What this task involves: Reproduce each line below word for word, and leave out the pictures.
/---
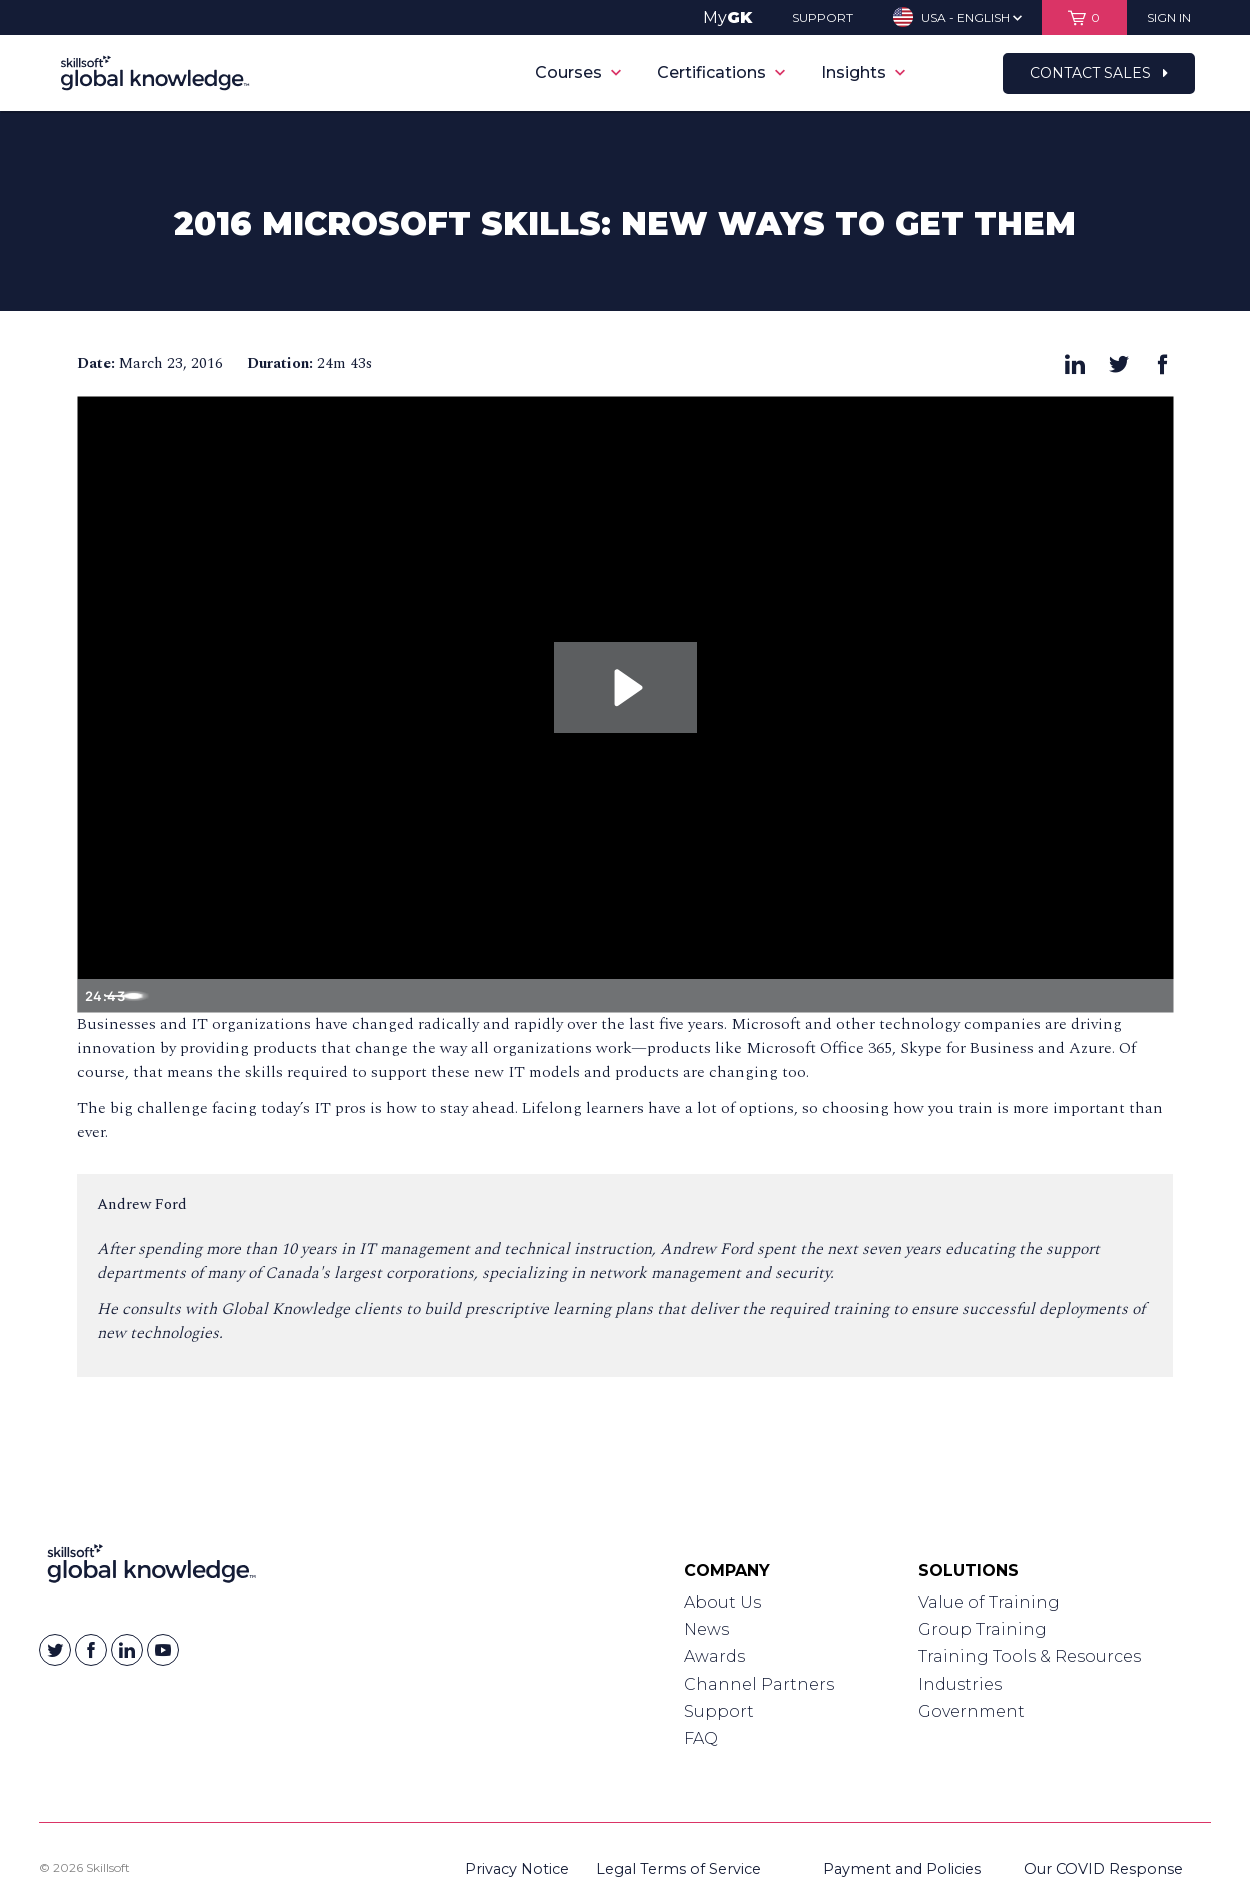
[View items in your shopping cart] (1084, 17)
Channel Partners (759, 1684)
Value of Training (989, 1602)
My (727, 17)
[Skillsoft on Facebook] (91, 1650)
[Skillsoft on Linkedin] (127, 1650)
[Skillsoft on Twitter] (55, 1650)
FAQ (701, 1738)
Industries (960, 1684)
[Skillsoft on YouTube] (163, 1650)
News (706, 1629)
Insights (863, 72)
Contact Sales (1099, 73)
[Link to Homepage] (151, 1568)
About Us (722, 1602)
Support (719, 1711)
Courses (578, 72)
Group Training (982, 1629)
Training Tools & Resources (1029, 1656)
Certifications (721, 72)
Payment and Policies (902, 1869)
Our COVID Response (1103, 1869)
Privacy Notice (517, 1869)
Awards (714, 1656)
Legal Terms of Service (678, 1869)
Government (971, 1711)
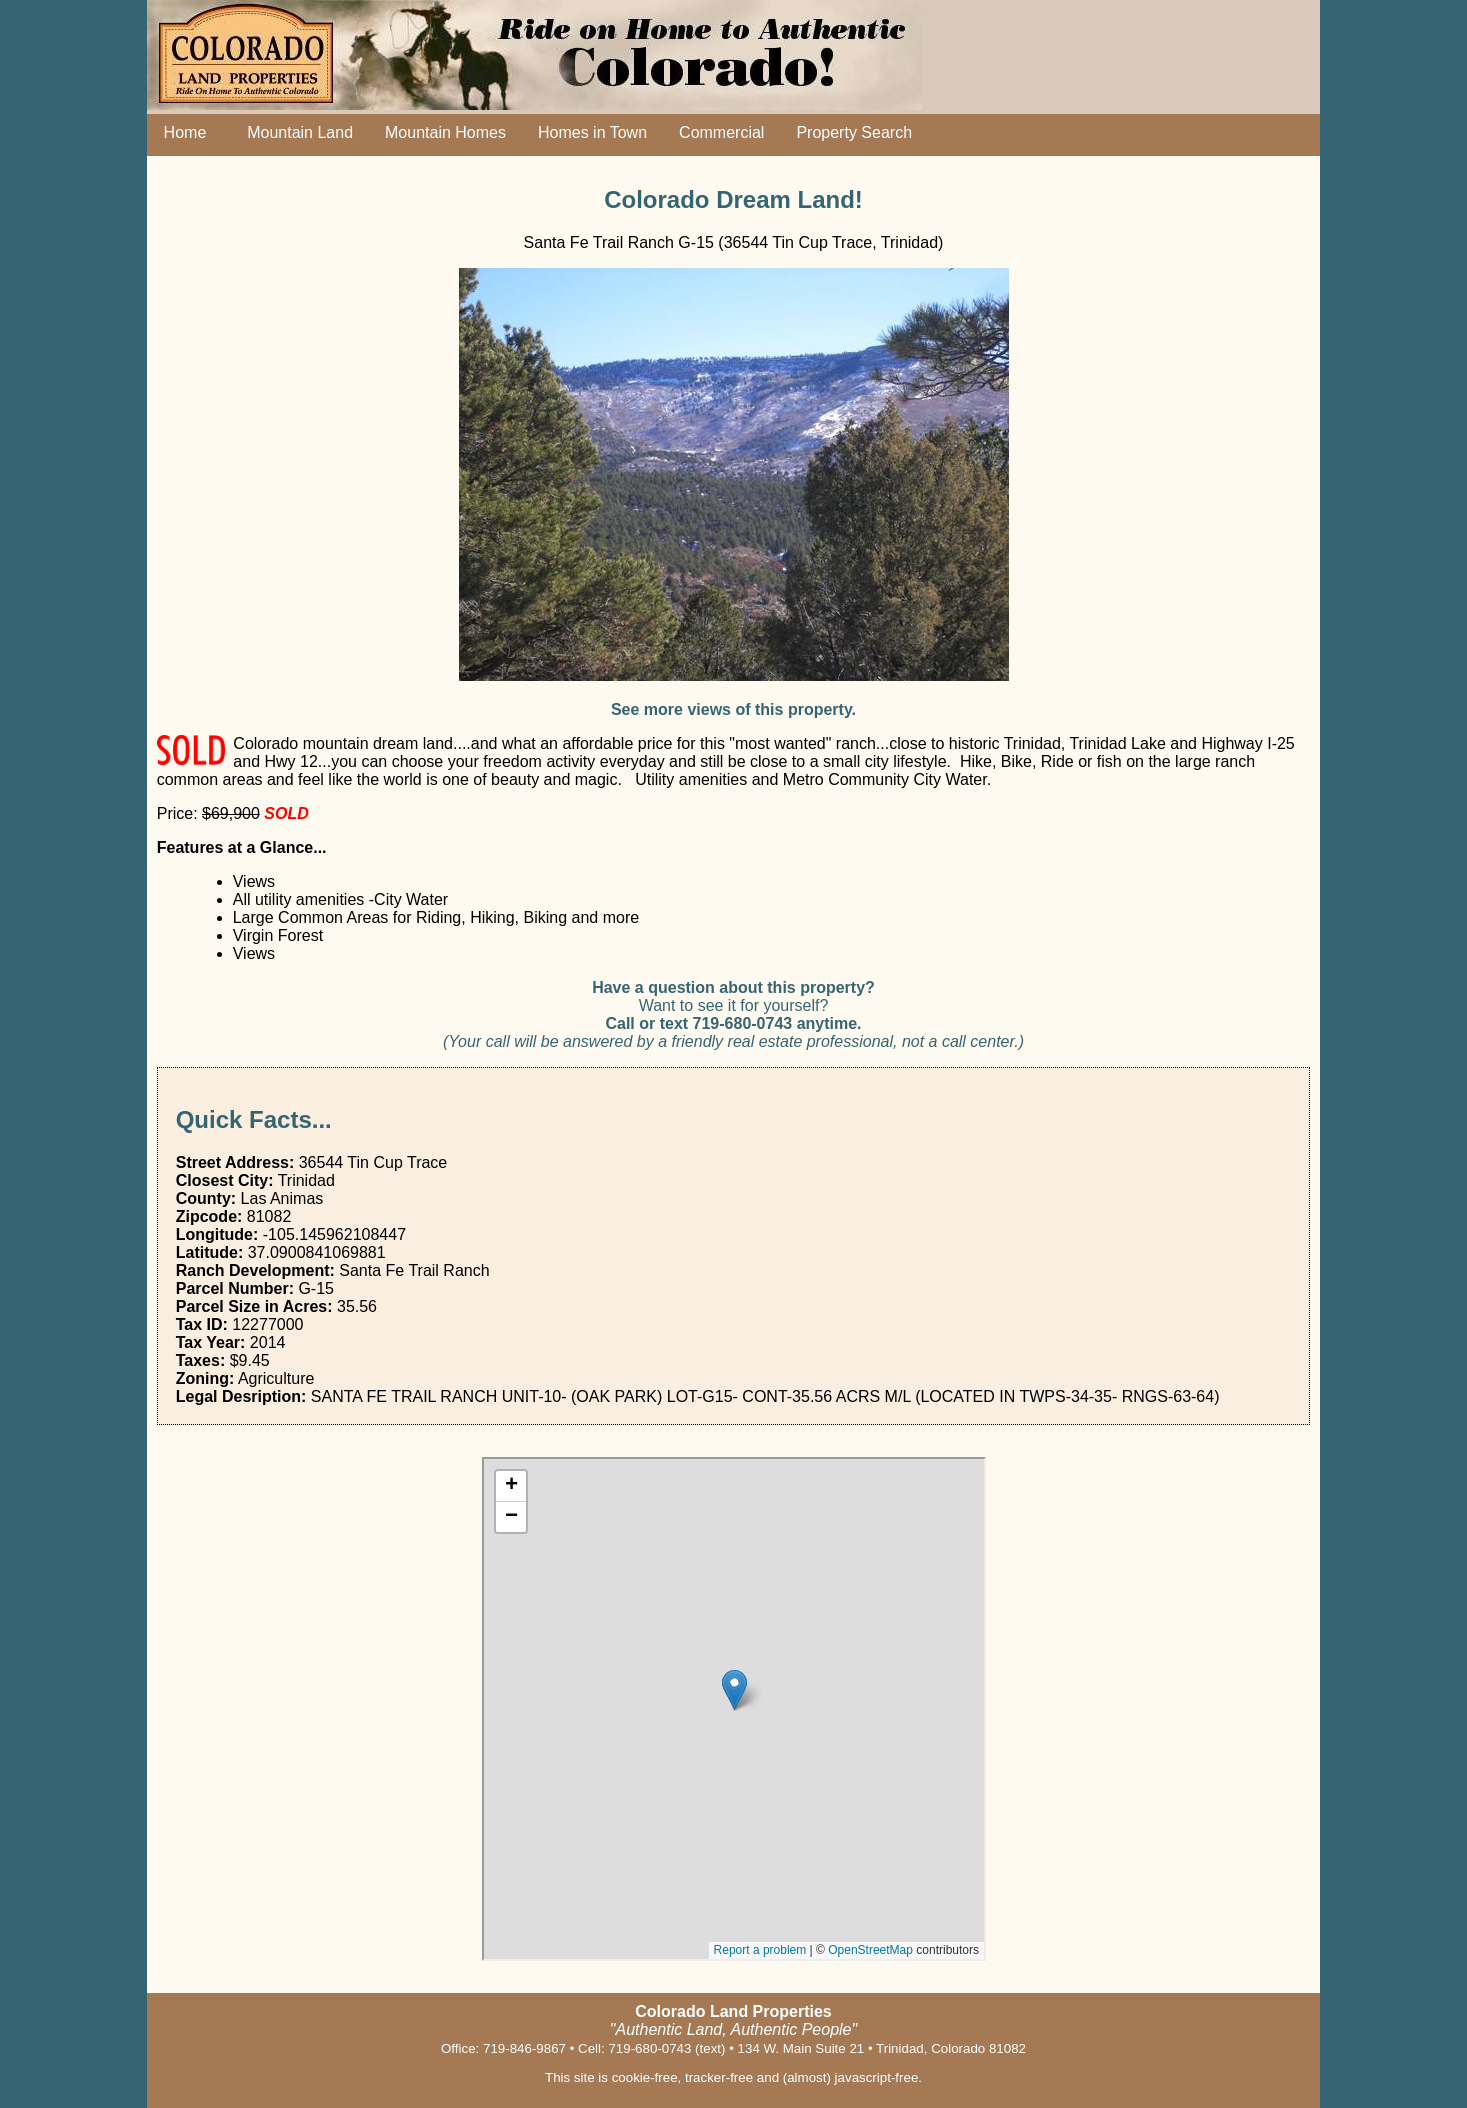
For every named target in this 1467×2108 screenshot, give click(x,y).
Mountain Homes (445, 132)
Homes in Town (592, 132)
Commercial (721, 132)
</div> (734, 1709)
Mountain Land (295, 132)
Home (181, 132)
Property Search (854, 132)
\---
Full output:
[View items in your shopping cart] (1084, 17)
Channel Partners (759, 1684)
Value of Training (989, 1602)
My (727, 17)
[Skillsoft on Facebook] (91, 1650)
[Skillsoft on Linkedin] (127, 1650)
[Skillsoft on Twitter] (55, 1650)
FAQ (701, 1738)
Industries (960, 1684)
[Skillsoft on YouTube] (163, 1650)
News (706, 1629)
Insights (863, 72)
Contact Sales (1099, 73)
[Link to Homepage] (151, 1568)
About Us (722, 1602)
Support (719, 1711)
Courses (578, 72)
Group Training (982, 1629)
Training Tools & Resources (1029, 1656)
Certifications (721, 72)
Payment and Policies (902, 1869)
Our COVID Response (1103, 1869)
Privacy Notice (517, 1869)
Awards (714, 1656)
Legal Terms of Service (678, 1869)
Government (971, 1711)
For every named target in this 1467×2108 screenshot, give click(x,y).
Mountain Homes (445, 132)
Homes in Town (592, 132)
Commercial (721, 132)
</div> (734, 1709)
Mountain Land (295, 132)
Home (181, 132)
Property Search (854, 132)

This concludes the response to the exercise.